Entrevista | 22-04-2019 07:00

“Os políticos devem pagar pelos erros que cometem”

“Os políticos devem pagar pelos erros que cometem”
TRÊS DIMENSÕES

Michel Ferreira nasceu em França, para onde os pais emigraram para tentarem a sua sorte. Viveu lá até aos oito anos, altura em que os pais regressaram à zona de Pombal.

Os meus pais emigraram para França para tentar a sua sorte e eu nasci lá. Vivemos na zona de Lyon mas quando tinha oito anos os meus pais decidiram regressar a Portugal. Não tenho muitas memórias dos tempos em França e não tenho vontade de emigrar. Quando acabei o curso tive uma oportunidade de trabalho nos Estados Unidos da América mas escolhi ficar no nosso país e não me arrependo da decisão que tomei.

Sou licenciado em arquitectura mas desde 2004 que trabalho na Pregimac, que integra o Grupo Placogesso. Trabalhamos na área da revenda de materiais de construção. De vez em quando faço alguns trabalhos de arquitectura, mas é esporadicamente, só para fazer o gosto ao dedo e matar saudades.

Nem sempre é fácil trabalhar em família. Como temos mais à vontade uns com os outros há momentos que podem ser mais difíceis. Há dias em que é impossível e o melhor é não estarmos juntos e há outros dias em que é bom demais. A proximidade familiar pode ajudar em alguns momentos mas noutros também pode complicar. Temos que saber lidar com as situações, respeitarmos as ideias e opiniões de cada um e chegarmos a um consenso e solução.

Às quartas-feiras jantamos sempre em casa dos meus pais e ao fim-de-semana também fazemos um almoço de família. Temos esta rotina desde sempre e tentamos sempre cumpri-la. Os momentos em família são o mais importante e o melhor que levamos desta vida. Tentamos evitar mas é muito difícil não falar de trabalho nestes encontros. Aproveitamos para programar o dia ou a semana seguinte.

Nos tempos livres pratico radiomodelismo. Sempre gostei de carros telecomandados e pistas de carros mas há cerca de três anos, na minha terra, Vermoil (Pombal), criaram-se boas condições para a prática de radiomodelismo e fazemos umas brincadeiras de vez em quando. O tempo em que estou entretido com aqueles carrinhos desligo totalmente dos problemas e do trabalho. É uma forma de descomprimir do stress do dia-a-dia.

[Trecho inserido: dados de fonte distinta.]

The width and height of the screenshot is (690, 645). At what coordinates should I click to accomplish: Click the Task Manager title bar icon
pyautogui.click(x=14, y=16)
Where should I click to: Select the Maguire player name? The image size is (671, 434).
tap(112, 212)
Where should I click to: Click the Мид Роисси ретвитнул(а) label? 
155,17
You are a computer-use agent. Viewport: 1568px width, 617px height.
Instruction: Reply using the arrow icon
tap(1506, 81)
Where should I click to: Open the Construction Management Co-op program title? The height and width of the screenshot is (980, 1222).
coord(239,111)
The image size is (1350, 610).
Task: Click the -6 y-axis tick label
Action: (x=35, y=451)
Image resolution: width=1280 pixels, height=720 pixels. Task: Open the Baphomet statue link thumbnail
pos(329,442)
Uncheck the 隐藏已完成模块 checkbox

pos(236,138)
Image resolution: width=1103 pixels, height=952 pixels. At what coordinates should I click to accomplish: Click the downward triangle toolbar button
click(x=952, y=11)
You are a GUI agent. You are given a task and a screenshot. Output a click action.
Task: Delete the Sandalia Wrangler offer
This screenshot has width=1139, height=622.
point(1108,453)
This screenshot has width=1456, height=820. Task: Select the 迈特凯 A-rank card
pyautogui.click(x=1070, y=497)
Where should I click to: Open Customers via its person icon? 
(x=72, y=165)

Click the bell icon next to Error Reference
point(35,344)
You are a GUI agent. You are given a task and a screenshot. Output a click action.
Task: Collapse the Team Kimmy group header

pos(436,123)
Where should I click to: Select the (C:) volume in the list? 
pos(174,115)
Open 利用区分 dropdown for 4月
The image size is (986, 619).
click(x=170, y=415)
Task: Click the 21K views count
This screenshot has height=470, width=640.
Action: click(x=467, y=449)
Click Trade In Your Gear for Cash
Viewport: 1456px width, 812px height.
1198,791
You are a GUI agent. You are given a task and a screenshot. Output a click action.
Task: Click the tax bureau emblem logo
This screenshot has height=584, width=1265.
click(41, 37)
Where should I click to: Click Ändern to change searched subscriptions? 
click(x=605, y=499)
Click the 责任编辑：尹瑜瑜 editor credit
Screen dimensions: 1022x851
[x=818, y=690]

Não tenho jeito para cozinhar. Essa tarefa é da minha mulher, que é uma óptima cozinheira. Cozinhei só durante os anos em que estudei em Coimbra e nessa altura o atum enlatado era o meu melhor amigo (risos). Sou fã de carneiro e gosto de um bom peixe grelhado e enguias. Só não gosto de lampreia e arroz de cabidela.

Os anos da universidade foram dos melhores da minha vida. Devia ter chumbado dois ou três anos para ficar lá mais tempo (risos). Foi uma óptima fase, onde fiz bons amigos que ainda permanecem na minha vida. Fiz muitas directas para conseguir conciliar o ritmo da vida académica com os estudos, porque não podia faltar às aulas (risos).

No estádio vibra-se mais. No último fim-de-semana levei o meu filho a ver um jogo do Benfica contra o Vitória de Setúbal porque ele queria ver um jogo no Estádio da Luz. Este ano os meus amigos têm-me desafiado para os jogos europeus e tenho ido mais vezes. Ralho com os jogadores e com o árbitro mas quando acaba o jogo não penso mais nisso.

Em criança pratiquei karaté. Foi importante porque ensina-nos a saber estar, a ter autocontrolo e a ter educação. Além disso, é uma modalidade muito rigorosa que nos ensina a ser assim também na vida. Aos 15 anos joguei futebol. Era defesa. Até era bom jogador, a bola é que estorvava um bocadinho o meu desempenho futebolístico (risos).

As pessoas que não votam não devem criticar os políticos que nos governam. Todos deveriam votar, mesmo que fosse em branco. Um voto em branco conta mais do que uma abstenção. Não gosto da maneira como se faz política em Portugal. Os políticos devem pagar pelos erros que cometem.

Com o nascimento dos filhos as prioridades e as responsabilidades aumentam. Tenho que me preocupar com duas crianças que tenho que saber educar e acompanhar na vida. Faço tudo para estar o máximo de tempo com eles, porque são a coisa mais importante da minha vida e da da minha esposa.

Os adultos passam muito tempo na internet mas os jovens estão lá demasiado tempo. Devido à internet as crianças e jovens não sabem conviver, estão muito agarrados às novas tecnologias. Quando era criança andava sempre na rua a brincar com os amigos. As crianças têm que correr, saltar e aleijar-se, porque isso também ajuda a formar a sua personalidade.